Acts as both coach and mentor to team members in areas of problem solving, decision-making, and process improvement.
Addresses all employee relations matters in a timely manner in coordination with Human Resources.
Manages and ensures staff's adherence to Company policies and procedures.
Manages, modifies, and maintains a complete and comprehensive quality system to support development and contract manufacturing of medical products.
Oversees the technical side of the Company's quality system and processes in relation to new product development and process improvement projects.
Oversees the implementation of new products against market and technical standards.
Evaluates the product manufacturing process and systems to ensure quality standards and timely and efficient flow of assigned projects.
Implements methods and procedures for inspecting, testing, and evaluating the precision and accuracy of products and production equipment.
Participates in the reviewing of engineering designs to contribute quality requirements and considerations and supports areas in gathering and analyzing data.
Develops product/organizational quality assurance strategies including new European standards (MDSAP) where applicable.
Develops and analyzes reports related to department metrics.
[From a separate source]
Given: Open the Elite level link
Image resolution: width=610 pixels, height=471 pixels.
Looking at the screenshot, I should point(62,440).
Prepares and presents organizational performance and technical information to the management team and associates.
Refines and implements quality product process plans and systems.
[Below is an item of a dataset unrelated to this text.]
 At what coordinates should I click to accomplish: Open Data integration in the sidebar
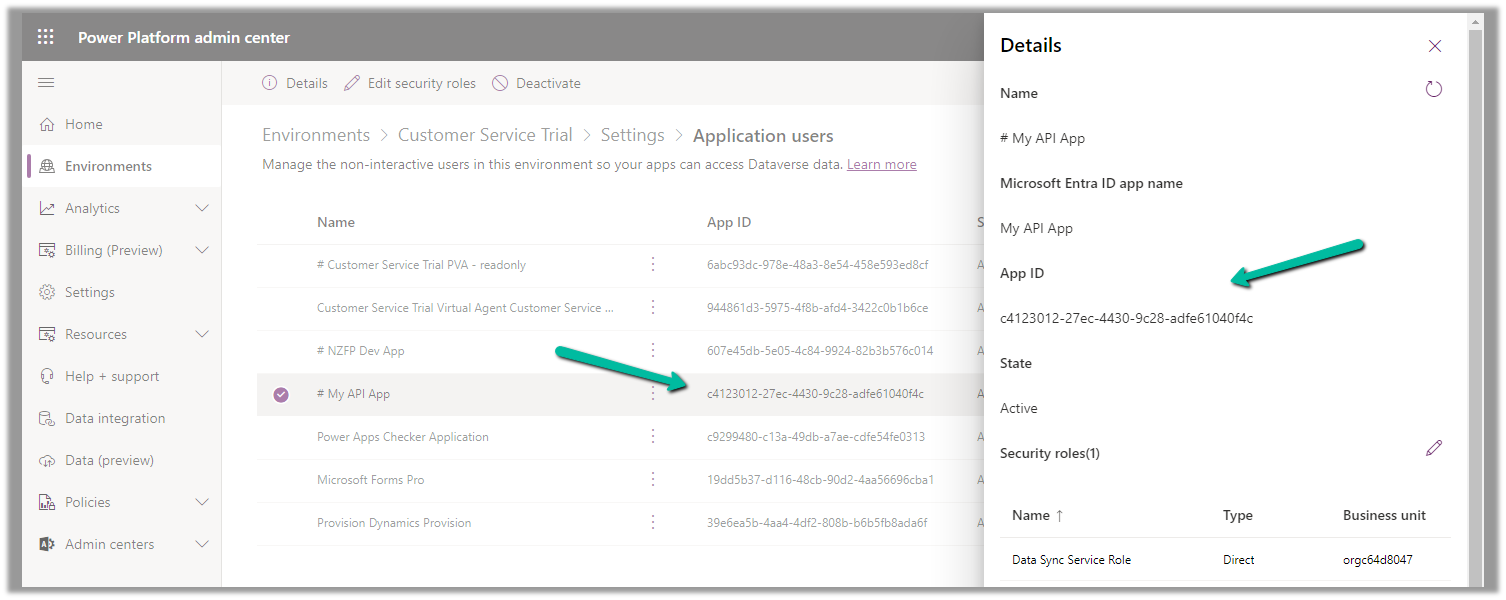click(x=115, y=419)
Develops and reviews standard operating procedures (SOPs) and other required policies.
Serves as quality engineering subject matter expert.
Serves as the quality representative on new product introduction teams.
Assures validation and compliance of contract manufacturing and sterilization facilities.
Manages Quality Engineering activities.
Organizes procedures and documentation related to areas of responsibility.
Participates in internal, external, and third party audits.
Provides technical assistance to other functional areas regarding interpretation of specifications, regulations, material qualifications, first article evaluations, and other quality related subjects to increase understanding of SOPs and guidance documentation.
Performs other related duties and projects as business needs require at direction of management.
Minimum Qualifications:
Bachelor's degree in a related engineering discipline.
Minimum seven (7) years of related quality assurance experience.
Previous management and leadership experience.
Advance knowledge with development and test requirements with recognized standards (ISO 13485).
Previous quality assurance experience in materials manufacturing.
Previous experience with New Product Development.
Demonstrated knowledge of the application of regulatory requirements for low-risk and high-risk software applications using a scalable approach.
Demonstrated knowledge and understanding on regulations and guidance as related to software development, SaMD.
Demonstrated ability to implement and improve Software QMS processes.
Pay range: $111,956-$155,000/yr
Exact compensation may vary based on skills and experience.